#### Texte de l'entretien:
====
L’édition du New York Times du 12 septembre 2001 donne une leçon de journalisme à tout rédacteur ou photographe. Les pages du journal, 24h après la tragédie, sont d’une richesse exceptionnelle : multitude de témoignages, analyses critiques, croquis explicatifs, prévisions politiques. La photographie y a, comme toujours, joué un rôle majeur. Jim Wilson, « assignment editor » ce jour là, revient sur sa journée et la capacité de réaction des équipes du grand quotidien.
Où étiez-vous le 11-Septembre à 8h45 ?
Jim Wilson : J’étais dans la salle de presse du New York Times avec mon collègue Jeremiah Bogert. Nous étions les deux éditeurs photo présents au journal au moment de l’attaque. C’était un matin assez chargé, un jour d’élection à New York. Nous avions six ou sept photographes en postes en ville pour couvrir cet évènement. C’était plus qu’à l’accoutumée. Au moment où le premier avion a percuté la première tour, nous n’avions ni télévision ni radio allumée. C’est au milieu de tous les appels de mes photographes que j’ai reçu l’alerte, par un reporter présent à downtown et avec qui nous travaillions souvent : Will Rashbaum. Il a décrit la scène : l’avion, l’explosion, puis la fumée. Ce jour était clair et ensoleillé, « l’un des 10 plus beaux jours de l’année » selon la presse.
Lorsque la nouvelle est arrivée, quelle a été la réaction des journalistes dans les locaux du New York Times?
Jim Wilson : Nous avons allumé le poste. Bien sûr, au bureau de la photographie, nous étions stupéfiés par les images que nous découvrions. Puis, nous nous sommes tout de suite concertés pour savoir quel photographe était le plus proche du World Trade Center. Je savais que nous en avions un dans un bureau de vote très proche. Tout le monde s’est mis à passer des coups de téléphone. Nos photographes sur le terrain pour les élections se sont naturellement dirigés vers l’origine du nuage de fumée qui commençait à se propager. Nous avons néanmoins commencé à imaginer différentes perspectives. J’ai appelé, Kelly Gunther, un de mes photographes freelance basé en face à Brooklyn, pour être sûr qu’elle se tenait sur la promenade près du pont. Elle a ensuite pu prendre une série de photos du deuxième avion.
Lorsque vos photographes se sont retrouvés au pied des tours, comment avez-vous géré la situation ?
Jim Wilson : Avant que le réseau téléphonique soit saturé, nous étions en contact avec certains d’entre eux, soit par mobile soit par bipeur. Nous devions, toujours dans l’optique d’une variété d’images, leur dire à quel endroit se poster. Après quelques minutes, la communication est devenue plus difficile.
====
#### Liste des enregistrements:
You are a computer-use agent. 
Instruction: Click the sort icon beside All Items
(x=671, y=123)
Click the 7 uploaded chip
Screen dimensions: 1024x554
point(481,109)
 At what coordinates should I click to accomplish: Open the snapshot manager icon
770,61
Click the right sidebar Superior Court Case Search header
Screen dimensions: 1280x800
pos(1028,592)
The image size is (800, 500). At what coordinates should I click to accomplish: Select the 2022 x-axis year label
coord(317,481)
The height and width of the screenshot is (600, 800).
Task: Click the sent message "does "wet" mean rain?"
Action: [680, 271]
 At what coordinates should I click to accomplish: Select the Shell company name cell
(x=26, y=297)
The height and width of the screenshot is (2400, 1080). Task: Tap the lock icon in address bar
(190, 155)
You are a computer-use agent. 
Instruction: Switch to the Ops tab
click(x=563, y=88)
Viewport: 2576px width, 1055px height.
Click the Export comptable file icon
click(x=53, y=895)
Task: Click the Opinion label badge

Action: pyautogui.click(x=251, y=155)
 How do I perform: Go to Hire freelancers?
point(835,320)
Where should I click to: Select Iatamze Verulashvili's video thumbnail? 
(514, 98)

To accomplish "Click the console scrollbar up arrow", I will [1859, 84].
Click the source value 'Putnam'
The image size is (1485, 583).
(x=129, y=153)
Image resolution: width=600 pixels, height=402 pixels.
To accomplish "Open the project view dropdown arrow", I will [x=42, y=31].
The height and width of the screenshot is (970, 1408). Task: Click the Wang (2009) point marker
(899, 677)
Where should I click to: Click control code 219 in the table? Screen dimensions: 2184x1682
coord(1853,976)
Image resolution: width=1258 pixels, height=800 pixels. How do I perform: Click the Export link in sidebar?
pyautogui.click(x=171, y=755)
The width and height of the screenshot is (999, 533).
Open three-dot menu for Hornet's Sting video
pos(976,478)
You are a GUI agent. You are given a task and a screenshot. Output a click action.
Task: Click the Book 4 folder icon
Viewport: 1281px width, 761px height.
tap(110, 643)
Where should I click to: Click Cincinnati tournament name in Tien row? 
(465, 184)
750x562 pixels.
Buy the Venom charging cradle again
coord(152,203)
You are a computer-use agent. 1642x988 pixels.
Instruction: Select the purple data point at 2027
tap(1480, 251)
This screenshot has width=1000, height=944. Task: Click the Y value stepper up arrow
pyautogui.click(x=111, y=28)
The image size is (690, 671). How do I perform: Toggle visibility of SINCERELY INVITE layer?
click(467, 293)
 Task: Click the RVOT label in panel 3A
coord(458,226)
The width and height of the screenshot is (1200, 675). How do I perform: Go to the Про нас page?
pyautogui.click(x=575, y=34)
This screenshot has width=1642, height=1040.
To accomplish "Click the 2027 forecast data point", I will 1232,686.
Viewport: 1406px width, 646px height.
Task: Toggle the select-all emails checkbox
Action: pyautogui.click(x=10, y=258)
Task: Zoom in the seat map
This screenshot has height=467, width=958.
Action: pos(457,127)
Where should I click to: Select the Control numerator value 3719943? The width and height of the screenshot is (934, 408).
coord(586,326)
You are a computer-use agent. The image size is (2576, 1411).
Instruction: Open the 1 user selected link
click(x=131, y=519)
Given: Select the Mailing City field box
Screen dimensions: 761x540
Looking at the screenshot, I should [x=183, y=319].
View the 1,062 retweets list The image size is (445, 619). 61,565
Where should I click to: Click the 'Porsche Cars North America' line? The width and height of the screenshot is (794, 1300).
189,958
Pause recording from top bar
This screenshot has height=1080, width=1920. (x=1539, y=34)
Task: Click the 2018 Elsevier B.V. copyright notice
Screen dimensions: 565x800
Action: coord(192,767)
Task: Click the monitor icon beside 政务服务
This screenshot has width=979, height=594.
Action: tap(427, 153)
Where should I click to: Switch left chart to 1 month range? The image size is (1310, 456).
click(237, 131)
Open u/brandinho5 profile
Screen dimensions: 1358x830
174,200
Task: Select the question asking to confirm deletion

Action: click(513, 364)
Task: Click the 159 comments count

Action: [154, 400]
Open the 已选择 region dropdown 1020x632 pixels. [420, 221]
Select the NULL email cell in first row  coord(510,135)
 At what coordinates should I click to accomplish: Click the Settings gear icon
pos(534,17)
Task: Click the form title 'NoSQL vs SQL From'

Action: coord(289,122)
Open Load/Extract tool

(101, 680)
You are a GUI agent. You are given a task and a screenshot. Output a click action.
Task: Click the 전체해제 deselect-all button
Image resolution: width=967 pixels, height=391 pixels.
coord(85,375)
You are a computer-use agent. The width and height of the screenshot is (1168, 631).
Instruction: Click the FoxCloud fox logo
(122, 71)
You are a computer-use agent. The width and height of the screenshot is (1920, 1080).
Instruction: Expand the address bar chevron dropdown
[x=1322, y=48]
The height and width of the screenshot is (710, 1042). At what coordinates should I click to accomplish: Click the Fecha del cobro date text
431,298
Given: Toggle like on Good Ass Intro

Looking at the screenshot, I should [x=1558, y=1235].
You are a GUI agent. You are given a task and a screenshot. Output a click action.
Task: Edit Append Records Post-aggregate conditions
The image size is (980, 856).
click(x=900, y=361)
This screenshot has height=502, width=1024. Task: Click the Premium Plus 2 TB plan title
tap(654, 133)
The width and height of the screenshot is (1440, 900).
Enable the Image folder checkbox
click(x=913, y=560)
====
#### Exercice écrit A:
D'après l'entretien, quel collègue se trouvait avec Jim Wilson dans la salle de presse du New York Times au moment de l'attaque ?
#### Exercice écrit B:
Transcrivez le passage de l'entretien compris entre « Jim Wilson : J’étais » et « New York Times? », bornes incluses.
Ces enregistrements n'ont aucun lien avec l'entretien.

#### Réponse complète A:
Jeremiah Bogert.

#### Réponse complète B:
Jim Wilson : J’étais dans la salle de presse du New York Times avec mon collègue Jeremiah Bogert. Nous étions les deux éditeurs photo présents au journal au moment de l’attaque. C’était un matin assez chargé, un jour d’élection à New York. Nous avions six ou sept photographes en postes en ville pour couvrir cet évènement. C’était plus qu’à l’accoutumée. Au moment où le premier avion a percuté la première tour, nous n’avions ni télévision ni radio allumée. C’est au milieu de tous les appels de mes photographes que j’ai reçu l’alerte, par un reporter présent à downtown et avec qui nous travaillions souvent : Will Rashbaum. Il a décrit la scène : l’avion, l’explosion, puis la fumée. Ce jour était clair et ensoleillé, « l’un des 10 plus beaux jours de l’année » selon la presse.
Lorsque la nouvelle est arrivée, quelle a été la réaction des journalistes dans les locaux du New York Times?